Several years ago, when I modified the affix stripping code, I also removed the subscripts from the affixes in en/4.0.affix, as the original code didn't use them for dict lookup.
At some point (I didn't check when) the LPUNC code (in strip_left()) didn't check for subscripts anymore, but this went unnoticed because en/4.0.affix didn't include LPUNC subscripts. Similarly, the later-written MPUNC code also doesn't handle subscripts.
The RPUNC code (in strip_right()) still handles subscripts because it shares a common code with UNITS, and units may be subscripted.

As a result, to following languages have some mishandled LPUNC tokens:
id, th, demo-sql, he, vn, demo-atomese, and the aforementioned any.

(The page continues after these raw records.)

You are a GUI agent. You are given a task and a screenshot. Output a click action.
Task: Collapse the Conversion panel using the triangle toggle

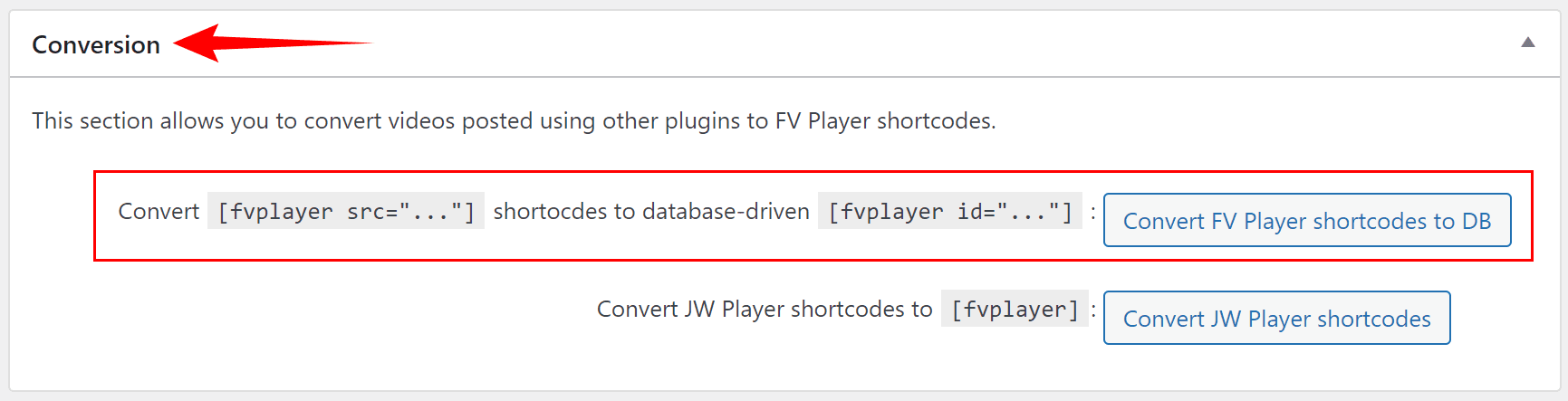(1527, 43)
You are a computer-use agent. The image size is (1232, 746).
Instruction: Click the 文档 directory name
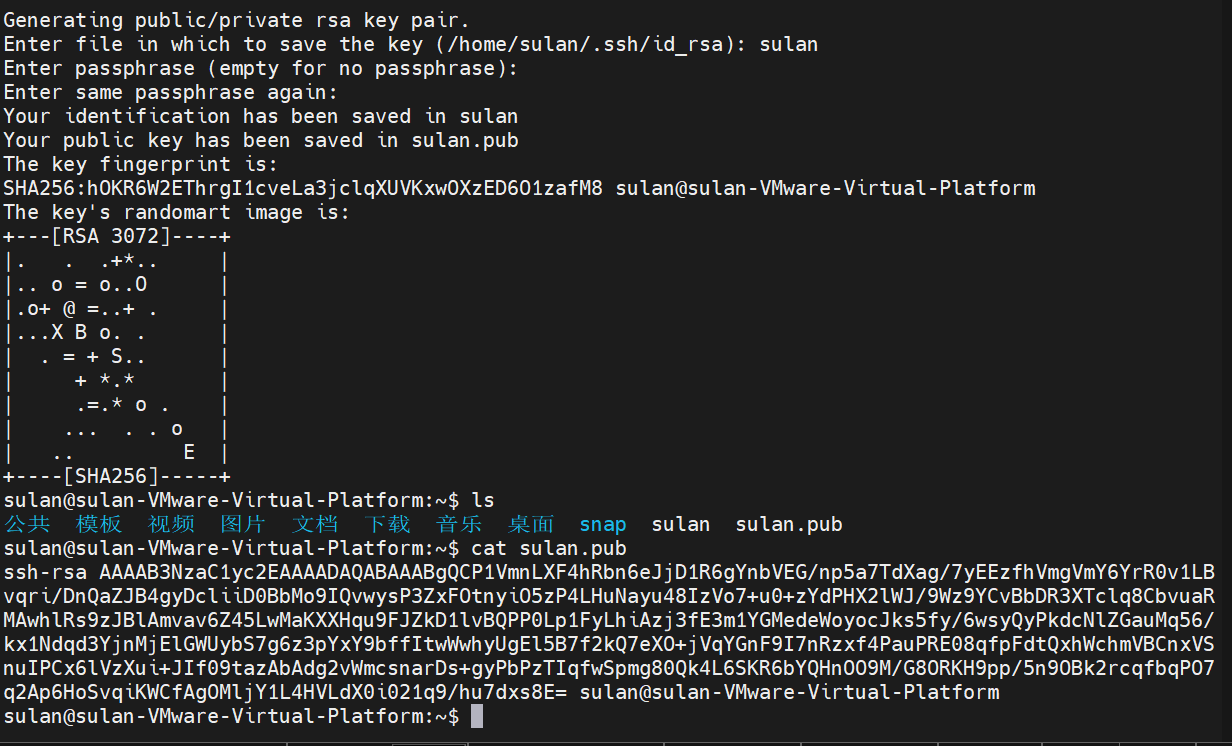(x=315, y=524)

When I fixed LPUNC to re-consider subscripts, another problem happened in the case of ''.y and ''.x (twice single quote) : mangled results. The problem is that '' is not in the dict (especially not ''.y - as lookups are now done wWasith the subscript), and is thus resolved as UNKNOWN-WORD. It then gets subscripted by a subscript of UNKNOWN-WORD and the code doesn't expect this double-subscript. Was it an unfinished trying to add '' as a synonym to double quotes? (For that, a change is needed in the QUOTES handling, see (1) below).

---> My proposed fix is to disallow subscripted affixes which are not in the dict.

Regarding unsubscripted affixes that are not in the dict, maybe they should be allowed if they match a regex (in that case the code should be modified to add a regex check). For example, '' currently match EMOTICON (but there is no point to strip it as EMOTICON unless we strip everything that matches EMOTICON, a thing that can be done with affix regexes, see (2) below).

---> I will fix these bugs, add subscripts and send a PR.

While looking in the affix list, I got these questions/ideas:

Note that BULLETS include --. However, the relevant code may handle single characters only. If desired, the BALLETS list can be changed to a list of tokens like RPUNC etc. (code modification is needed for that).

In a PR that I would like to send next (originally to support stripping punctuation in amy), I added the ability to specify LPUNC and RPUNC regexes (as /regex/). I used this feature only for amy.
However, I think it may be a good idea to add that also to MPUNC (mostly copy/paste) so it will be able to split on commas/colons using regexes with lookahead/lookbehind to prevent the mentioned pitfalls.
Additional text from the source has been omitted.